▶ **REQUIRED WORK**:
Continue the passage on the building of Heythrop Park, picking up after its last sentence.

Heythrop Park was designed by the architect Thomas Archer for Charles Talbot, 1st Duke of Shrewsbury. Shrewsbury had travelled in Italy on an extensive Grand Tour, between 1700 and 1705. Apparently the duke had already decided to build in 1700, before he left for Italy, because of his failure to buy Cornbury Park near Charlbury, Oxfordshire. Cornbury was a regular classical house designed by Inigo Jones' mason, Nicholas Stone, which had been brought up to date for the Earl of Clarendon more recently by Hugh May; Shrewsbury's disappointment evinces the enthusiasm for classical architecture that he had acquired before he left England. Modern architecture in Italy had evolved into its Baroque form, a style quite unknown in England. The travelling duke was quickly won over: in Rome, Shrewsbury visited the villa of Domenico de' Rossi in 1702, to "lay aside some prints" by the architectural engraver of the Studio di architettura civile di Roma, full of designs by Borromini and Bernini. In 1704 Shrewsbury obtained a plan for a house from Paolo Falconieri. On his return to England, apparently possessing at least Rossi's first volume (of 1702), Shrewsbury called upon Archer to create a modern Italian palazzo set in the Oxfordshire countryside. At this time, Archer was one of the few English architects to have studied in Italy and become conversant with the Baroque forms of architecture, but many of the details of Heythrop were adapted from Roman precedents through engravings in Rossi's publication, though none was directly imitated.

Work on the house began in 1706. By 1709 the roof was in place and by 1713 the house was ready for partial occupation, but John Vanbrugh noted in April 1716 that it was incomplete, and so it was still, on Shrewsbury's death in 1718. The building contractors were William and Francis Smith of Warwick. The stone used is a Middle Jurassic freestone, apparently Chipping Norton Limestone from local quarries.

▶ **DATASET RECORDS**:
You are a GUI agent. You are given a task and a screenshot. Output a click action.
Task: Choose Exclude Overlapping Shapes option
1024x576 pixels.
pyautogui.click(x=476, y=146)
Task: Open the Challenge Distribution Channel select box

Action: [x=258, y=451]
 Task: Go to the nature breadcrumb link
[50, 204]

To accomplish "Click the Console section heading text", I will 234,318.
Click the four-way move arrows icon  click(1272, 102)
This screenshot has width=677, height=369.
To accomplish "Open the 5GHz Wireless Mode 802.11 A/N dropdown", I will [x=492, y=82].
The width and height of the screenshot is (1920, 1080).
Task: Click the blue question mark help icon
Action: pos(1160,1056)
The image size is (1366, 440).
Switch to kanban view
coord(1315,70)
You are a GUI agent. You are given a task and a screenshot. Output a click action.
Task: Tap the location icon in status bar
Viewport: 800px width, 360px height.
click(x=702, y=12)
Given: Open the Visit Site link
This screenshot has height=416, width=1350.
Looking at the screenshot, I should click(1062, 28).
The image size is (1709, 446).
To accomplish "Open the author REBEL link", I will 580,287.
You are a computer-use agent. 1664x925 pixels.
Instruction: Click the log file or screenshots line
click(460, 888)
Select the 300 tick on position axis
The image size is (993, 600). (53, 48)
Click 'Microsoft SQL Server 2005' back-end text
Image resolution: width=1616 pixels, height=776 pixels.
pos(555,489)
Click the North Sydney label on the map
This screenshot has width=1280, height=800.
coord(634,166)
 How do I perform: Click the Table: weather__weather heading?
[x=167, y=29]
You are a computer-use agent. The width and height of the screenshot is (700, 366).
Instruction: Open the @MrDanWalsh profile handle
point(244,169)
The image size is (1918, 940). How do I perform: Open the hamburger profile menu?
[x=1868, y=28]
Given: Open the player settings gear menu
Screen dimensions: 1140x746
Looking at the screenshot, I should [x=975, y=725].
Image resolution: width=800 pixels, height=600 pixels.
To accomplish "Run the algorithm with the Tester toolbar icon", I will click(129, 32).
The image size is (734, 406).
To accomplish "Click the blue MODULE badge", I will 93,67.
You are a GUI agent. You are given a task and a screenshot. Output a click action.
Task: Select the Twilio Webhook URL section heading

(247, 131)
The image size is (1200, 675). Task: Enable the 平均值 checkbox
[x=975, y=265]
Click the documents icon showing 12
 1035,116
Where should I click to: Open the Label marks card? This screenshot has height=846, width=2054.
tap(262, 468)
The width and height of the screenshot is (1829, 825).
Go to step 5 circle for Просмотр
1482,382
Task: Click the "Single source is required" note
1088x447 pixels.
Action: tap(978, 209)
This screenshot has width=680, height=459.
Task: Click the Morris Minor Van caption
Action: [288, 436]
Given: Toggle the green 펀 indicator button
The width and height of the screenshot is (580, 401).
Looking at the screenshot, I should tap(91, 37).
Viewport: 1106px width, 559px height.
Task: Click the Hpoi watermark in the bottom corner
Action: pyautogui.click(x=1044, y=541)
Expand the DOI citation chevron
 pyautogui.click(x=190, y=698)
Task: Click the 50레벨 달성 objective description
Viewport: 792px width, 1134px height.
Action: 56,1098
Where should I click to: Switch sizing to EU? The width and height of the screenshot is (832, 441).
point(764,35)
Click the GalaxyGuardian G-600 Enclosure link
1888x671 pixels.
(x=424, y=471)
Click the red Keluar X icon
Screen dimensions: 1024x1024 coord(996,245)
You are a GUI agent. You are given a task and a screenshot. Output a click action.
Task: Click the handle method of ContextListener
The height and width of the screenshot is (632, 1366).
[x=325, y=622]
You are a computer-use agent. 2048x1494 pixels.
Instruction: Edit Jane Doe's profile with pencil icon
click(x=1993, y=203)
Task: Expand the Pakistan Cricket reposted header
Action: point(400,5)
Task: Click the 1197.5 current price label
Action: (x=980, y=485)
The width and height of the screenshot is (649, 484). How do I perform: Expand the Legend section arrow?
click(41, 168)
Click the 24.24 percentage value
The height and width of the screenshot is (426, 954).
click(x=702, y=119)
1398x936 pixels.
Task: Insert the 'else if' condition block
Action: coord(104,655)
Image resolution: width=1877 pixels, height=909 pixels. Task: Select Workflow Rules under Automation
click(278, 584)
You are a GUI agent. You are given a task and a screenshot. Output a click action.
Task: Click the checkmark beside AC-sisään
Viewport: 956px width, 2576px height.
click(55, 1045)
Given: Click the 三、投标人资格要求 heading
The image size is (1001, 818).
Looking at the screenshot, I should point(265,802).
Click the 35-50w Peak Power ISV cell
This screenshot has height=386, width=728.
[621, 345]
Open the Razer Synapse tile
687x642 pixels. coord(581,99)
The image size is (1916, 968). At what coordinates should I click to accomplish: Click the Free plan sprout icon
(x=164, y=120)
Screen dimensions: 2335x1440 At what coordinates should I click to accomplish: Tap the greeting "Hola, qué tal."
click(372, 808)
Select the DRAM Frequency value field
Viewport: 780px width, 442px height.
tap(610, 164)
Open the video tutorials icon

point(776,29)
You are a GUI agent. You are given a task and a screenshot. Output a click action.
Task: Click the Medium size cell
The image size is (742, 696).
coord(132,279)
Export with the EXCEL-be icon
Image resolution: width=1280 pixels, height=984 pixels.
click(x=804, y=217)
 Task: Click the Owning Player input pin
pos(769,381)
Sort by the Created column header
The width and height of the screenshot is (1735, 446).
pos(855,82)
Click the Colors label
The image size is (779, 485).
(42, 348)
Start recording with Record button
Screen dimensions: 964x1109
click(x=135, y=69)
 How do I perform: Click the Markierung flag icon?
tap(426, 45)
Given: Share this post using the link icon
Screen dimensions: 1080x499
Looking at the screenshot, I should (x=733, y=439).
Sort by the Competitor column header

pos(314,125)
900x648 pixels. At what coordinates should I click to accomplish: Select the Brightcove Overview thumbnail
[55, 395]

▶ **RESULT BELOW**:
Archer's design was, as requested, in the Italian Baroque style. On the entrance facade of eleven bays, the giant order with a level balustraded roof is very similar to the design which William Talman had executed for the Duke of Devonshire at Chatsworth House just few years earlier. Archer's Corinthian order shifts restlessly against the wall plane, varying on the entrance front from flat pilasters to attached columns, to a free-standing screen that marches across the recessed entrance bays. The wall plane is ashlar on the entrance front but with strictly conventionalized channeled rustication the full height of the garden front. On the side elevations, the channeled rustication appears only on the rusticated pilaster-like corner quoins of the lightly projecting five central bays. In the frieze under the main cornice, occasional discreet square openings give light to the low attics.

Alfred Waterhouse's hall at Heythrop Park; described by Pevsner, as in the style of Vanbrugh, can be compared to Vanbrugh's hall at Grimsthorpe Castle. The theme is that of the courtyard of a Renaissance palazzo. Paxton designed a similar courtyard hall with a glazed roof at Mentmore Towers twenty years earlier.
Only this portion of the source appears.